Question

What is the dimension of \[\dfrac{1}{2}a{{t}^{2}}\] ?

Answer 1

Hint:To find the dimension of this quantity, just put the dimensions of a and \[{{t}^{2}}\] in the formula, where ‘a’ is the acceleration and ‘t’ is time. Try thinking of the units of ‘a’ and ‘t’ to know the dimensions of these quantities.

Formula used:
The dimensional formula of acceleration(a) is \[{{M}^{0}}{{L}^{1}}{{T}^{-2}}\] and time(t) is \[{{T}^{1}}\].
where, \[M=\] Mass, \[L=\] Length and \[T=\] Time.

Complete step by step answer:
Before getting into the solution, Let’s understand the importance and a few important points about dimensional analysis.
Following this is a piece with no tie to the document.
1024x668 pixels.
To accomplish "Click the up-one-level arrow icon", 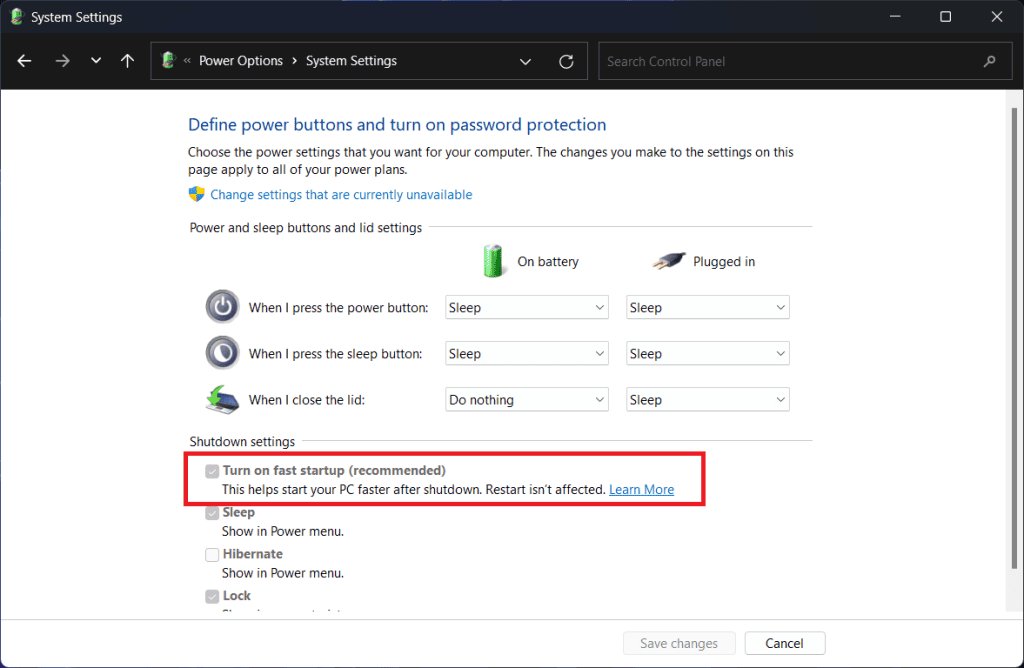I will coord(127,61).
It can be used to check the correctness of any equation.For example, you don’t remember the formula of time and are confused between the two options whether
\[\text{Time}=\dfrac{\text{Speed}}{\text{Distance}}\]
\[\Rightarrow\text{Time}=\dfrac{\text{Distance}}{\text{Speed}}\]
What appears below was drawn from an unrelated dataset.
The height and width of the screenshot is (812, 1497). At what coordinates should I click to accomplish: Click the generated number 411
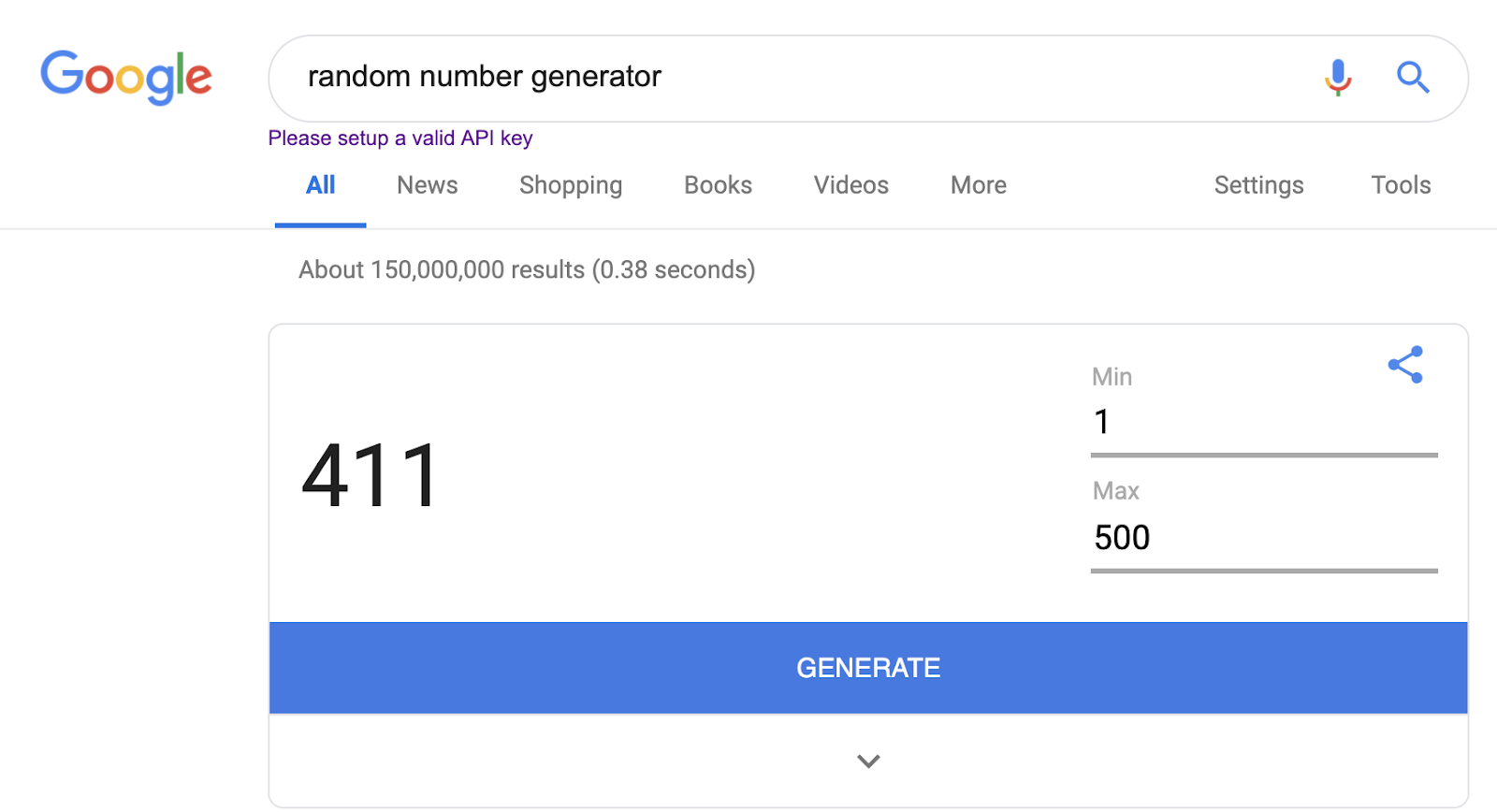click(x=371, y=476)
We can verify this using dimensional analysis and making sure that the dimensions on both sides of the equation are the same. Let’s see how.We know the dimensional formula of speed(m/s) is \[L{{T}^{-1}}\] and dimensional formula of distance(m) is \[{{L}^{1}}\]. So, let’s put these formulas into the two formulas above and check.

If we put this in first formula we get,
\[\left[ T \right]={{\dfrac{\left[ L \right]\left[ T \right]}{L}}^{-1}}{{=}^{{}}}{{\left[ T \right]}^{-1}}\]
Clearly, LHS\[\ne \]RHS
Putting it in the second formula, we get,
\[\left[ T \right]=\dfrac{L}{\left[ L \right]{{\left[ T \right]}^{-1}}}={{\left[ T \right]}^{{}}}\]
Here, LHS\[=\]RHS and this is the correct formula.
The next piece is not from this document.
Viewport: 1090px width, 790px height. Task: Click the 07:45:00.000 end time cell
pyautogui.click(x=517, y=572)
It can help in checking the consistency of a dimensional equation. All constants (numbers,angle,\[\pi \]) are dimensionless. There are constants like planck’s constant, gravitational constant which do have dimensions. Now let’s solve the question, dimensional formula of \[\dfrac{1}{2}a{{t}^{2}}\] is
\[\dfrac{1}{2}\left[ {{M}^{0}}{{L}^{1}}{{T}^{-2}} \right]{{\left[ T \right]}^{2}} \\
\Rightarrow \dfrac{1}{2}\times \dfrac{{{L}^{1}}}{{{T}^{2}}}\times {{T}^{2}} \\
\therefore \dfrac{1}{2}{{\left[ L \right]}^{1}}\]

Hence, the dimension of \[\dfrac{1}{2}a{{t}^{2}}\] is \[\dfrac{1}{2}{{\left[ L \right]}^{1}}\].

Note:Some rules for dimensional analysis are:
-Two physical quantities can only be equated if they have the same dimensions.
-Two physical quantities can only be added/subtracted if they have the same dimensions.
-Angles are dimensionless but have units (degrees or radians).
Dimensional analysis gives no information about whether a physical quantity is a scalar or vector.